» **PROVIDED INFORMATION**:
************
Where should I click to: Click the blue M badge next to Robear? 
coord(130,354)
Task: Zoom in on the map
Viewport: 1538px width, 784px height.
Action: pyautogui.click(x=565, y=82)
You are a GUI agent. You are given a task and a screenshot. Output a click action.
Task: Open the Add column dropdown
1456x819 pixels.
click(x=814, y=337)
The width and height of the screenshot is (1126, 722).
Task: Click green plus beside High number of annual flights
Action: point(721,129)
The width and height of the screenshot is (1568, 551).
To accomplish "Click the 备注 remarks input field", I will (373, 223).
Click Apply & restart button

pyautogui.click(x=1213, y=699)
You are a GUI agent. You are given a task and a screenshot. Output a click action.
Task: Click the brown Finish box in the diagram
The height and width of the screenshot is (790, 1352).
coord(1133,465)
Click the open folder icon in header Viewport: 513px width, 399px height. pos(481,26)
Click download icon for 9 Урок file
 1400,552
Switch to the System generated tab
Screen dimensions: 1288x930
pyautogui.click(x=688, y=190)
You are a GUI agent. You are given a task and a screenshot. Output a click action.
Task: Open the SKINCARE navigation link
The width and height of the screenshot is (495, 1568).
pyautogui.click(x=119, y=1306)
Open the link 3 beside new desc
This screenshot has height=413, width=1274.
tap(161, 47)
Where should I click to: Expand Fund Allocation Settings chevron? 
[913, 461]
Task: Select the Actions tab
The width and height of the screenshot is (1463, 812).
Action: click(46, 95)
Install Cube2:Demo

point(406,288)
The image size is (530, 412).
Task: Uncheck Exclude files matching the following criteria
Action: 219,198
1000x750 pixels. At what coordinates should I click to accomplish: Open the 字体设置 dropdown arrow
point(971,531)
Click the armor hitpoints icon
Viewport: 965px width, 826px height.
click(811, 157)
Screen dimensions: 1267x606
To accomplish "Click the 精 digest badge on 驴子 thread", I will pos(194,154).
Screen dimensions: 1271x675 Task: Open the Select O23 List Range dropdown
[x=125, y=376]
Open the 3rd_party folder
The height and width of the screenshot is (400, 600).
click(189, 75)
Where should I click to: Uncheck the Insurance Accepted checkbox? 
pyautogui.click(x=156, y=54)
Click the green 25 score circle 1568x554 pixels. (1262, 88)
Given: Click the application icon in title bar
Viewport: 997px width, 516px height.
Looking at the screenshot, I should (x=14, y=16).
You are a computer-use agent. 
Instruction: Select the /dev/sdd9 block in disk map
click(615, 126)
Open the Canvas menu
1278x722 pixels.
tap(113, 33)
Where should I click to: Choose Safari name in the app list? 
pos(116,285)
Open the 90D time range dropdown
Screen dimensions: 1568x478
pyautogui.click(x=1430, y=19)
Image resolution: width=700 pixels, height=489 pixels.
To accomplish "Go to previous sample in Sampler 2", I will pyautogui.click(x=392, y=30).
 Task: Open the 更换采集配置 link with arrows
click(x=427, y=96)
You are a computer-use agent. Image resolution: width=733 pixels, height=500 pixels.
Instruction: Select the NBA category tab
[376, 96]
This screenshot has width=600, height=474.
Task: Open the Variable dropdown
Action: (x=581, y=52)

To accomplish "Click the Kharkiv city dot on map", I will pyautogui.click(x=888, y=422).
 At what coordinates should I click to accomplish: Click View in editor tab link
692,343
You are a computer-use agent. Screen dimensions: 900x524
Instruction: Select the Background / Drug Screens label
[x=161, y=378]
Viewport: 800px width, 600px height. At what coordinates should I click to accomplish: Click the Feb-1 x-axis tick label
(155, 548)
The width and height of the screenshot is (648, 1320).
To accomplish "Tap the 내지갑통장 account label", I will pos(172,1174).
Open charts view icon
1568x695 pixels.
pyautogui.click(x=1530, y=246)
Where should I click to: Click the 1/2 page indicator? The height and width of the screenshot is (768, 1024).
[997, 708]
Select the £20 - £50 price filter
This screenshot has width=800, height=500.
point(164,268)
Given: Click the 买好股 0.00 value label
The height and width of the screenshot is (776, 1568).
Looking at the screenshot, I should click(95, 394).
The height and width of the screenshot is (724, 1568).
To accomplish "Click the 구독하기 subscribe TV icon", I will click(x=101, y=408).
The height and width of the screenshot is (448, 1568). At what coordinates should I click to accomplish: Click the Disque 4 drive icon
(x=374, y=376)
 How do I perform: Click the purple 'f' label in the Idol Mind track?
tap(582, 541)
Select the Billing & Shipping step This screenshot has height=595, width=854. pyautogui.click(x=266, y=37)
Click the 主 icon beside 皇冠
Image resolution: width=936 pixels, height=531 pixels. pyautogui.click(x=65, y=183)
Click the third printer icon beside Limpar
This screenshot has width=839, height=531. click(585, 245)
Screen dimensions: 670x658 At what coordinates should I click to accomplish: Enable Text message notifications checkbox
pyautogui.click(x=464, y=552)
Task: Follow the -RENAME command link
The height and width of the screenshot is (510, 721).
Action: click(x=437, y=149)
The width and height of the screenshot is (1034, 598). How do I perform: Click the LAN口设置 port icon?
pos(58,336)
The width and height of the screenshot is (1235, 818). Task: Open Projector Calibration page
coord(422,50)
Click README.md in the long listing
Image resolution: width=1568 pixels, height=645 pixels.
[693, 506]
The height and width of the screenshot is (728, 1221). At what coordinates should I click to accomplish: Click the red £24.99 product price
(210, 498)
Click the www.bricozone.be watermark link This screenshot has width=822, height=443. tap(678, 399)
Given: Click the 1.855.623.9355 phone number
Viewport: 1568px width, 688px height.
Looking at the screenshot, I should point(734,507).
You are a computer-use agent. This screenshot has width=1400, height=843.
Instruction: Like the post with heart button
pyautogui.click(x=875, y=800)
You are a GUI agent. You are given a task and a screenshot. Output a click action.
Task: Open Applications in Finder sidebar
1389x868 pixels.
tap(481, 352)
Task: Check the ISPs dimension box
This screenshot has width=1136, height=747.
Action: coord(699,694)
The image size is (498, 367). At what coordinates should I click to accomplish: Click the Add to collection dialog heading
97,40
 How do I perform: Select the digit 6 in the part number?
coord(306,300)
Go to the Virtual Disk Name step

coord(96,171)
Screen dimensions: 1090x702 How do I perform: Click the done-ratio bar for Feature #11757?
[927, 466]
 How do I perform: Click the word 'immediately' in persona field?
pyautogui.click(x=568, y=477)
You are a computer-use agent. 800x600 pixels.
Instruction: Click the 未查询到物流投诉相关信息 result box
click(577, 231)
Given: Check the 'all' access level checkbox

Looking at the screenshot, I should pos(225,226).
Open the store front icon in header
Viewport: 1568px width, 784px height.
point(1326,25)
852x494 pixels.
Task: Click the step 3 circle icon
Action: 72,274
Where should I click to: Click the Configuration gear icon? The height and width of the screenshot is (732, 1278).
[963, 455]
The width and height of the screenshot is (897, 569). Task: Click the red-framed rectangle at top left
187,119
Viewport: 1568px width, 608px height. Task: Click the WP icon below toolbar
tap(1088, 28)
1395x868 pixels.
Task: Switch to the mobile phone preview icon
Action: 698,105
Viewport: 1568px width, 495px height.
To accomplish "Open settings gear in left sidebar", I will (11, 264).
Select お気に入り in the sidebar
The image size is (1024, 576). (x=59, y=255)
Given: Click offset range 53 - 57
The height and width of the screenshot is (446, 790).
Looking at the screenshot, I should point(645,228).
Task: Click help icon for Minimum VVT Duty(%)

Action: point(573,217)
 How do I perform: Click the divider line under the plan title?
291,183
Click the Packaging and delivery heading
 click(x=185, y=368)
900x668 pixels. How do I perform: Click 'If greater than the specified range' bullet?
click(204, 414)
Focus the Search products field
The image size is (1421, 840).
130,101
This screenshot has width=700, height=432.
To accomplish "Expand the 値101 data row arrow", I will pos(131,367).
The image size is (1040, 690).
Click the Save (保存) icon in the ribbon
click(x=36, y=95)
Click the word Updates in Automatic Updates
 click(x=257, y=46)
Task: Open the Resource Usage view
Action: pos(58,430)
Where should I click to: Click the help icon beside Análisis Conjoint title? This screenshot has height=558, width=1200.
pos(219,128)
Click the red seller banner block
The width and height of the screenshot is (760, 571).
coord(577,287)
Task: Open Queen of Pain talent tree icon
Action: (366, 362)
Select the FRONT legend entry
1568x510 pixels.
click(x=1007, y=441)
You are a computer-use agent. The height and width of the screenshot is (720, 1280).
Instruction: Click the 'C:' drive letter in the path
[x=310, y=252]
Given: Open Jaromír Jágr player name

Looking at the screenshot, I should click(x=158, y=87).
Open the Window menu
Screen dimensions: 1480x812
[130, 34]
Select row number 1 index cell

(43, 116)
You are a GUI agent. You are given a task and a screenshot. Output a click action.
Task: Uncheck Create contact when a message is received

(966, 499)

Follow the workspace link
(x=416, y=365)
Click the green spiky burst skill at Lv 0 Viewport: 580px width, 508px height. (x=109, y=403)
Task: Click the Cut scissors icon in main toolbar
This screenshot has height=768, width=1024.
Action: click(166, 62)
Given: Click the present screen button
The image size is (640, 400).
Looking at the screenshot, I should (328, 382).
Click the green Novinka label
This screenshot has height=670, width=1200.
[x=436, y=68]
************
» **EXERCISE**:
Find "How do I perform: Click the word" in the entries above and copy that whole line exactly, then each line after it through the line that contains "This screenshot has width=700, height=432.".

» **SOLUTION**:
 How do I perform: Click the word 'immediately' in persona field?
pyautogui.click(x=568, y=477)
You are a computer-use agent. 800x600 pixels.
Instruction: Click the 未查询到物流投诉相关信息 result box
click(577, 231)
Given: Check the 'all' access level checkbox

Looking at the screenshot, I should pos(225,226).
Open the store front icon in header
Viewport: 1568px width, 784px height.
point(1326,25)
852x494 pixels.
Task: Click the step 3 circle icon
Action: 72,274
Where should I click to: Click the Configuration gear icon? The height and width of the screenshot is (732, 1278).
[963, 455]
The width and height of the screenshot is (897, 569). Task: Click the red-framed rectangle at top left
187,119
Viewport: 1568px width, 608px height. Task: Click the WP icon below toolbar
tap(1088, 28)
1395x868 pixels.
Task: Switch to the mobile phone preview icon
Action: 698,105
Viewport: 1568px width, 495px height.
To accomplish "Open settings gear in left sidebar", I will (11, 264).
Select お気に入り in the sidebar
The image size is (1024, 576). (x=59, y=255)
Given: Click offset range 53 - 57
The height and width of the screenshot is (446, 790).
Looking at the screenshot, I should point(645,228).
Task: Click help icon for Minimum VVT Duty(%)

Action: point(573,217)
 How do I perform: Click the divider line under the plan title?
291,183
Click the Packaging and delivery heading
 click(x=185, y=368)
900x668 pixels. How do I perform: Click 'If greater than the specified range' bullet?
click(204, 414)
Focus the Search products field
The image size is (1421, 840).
130,101
This screenshot has width=700, height=432.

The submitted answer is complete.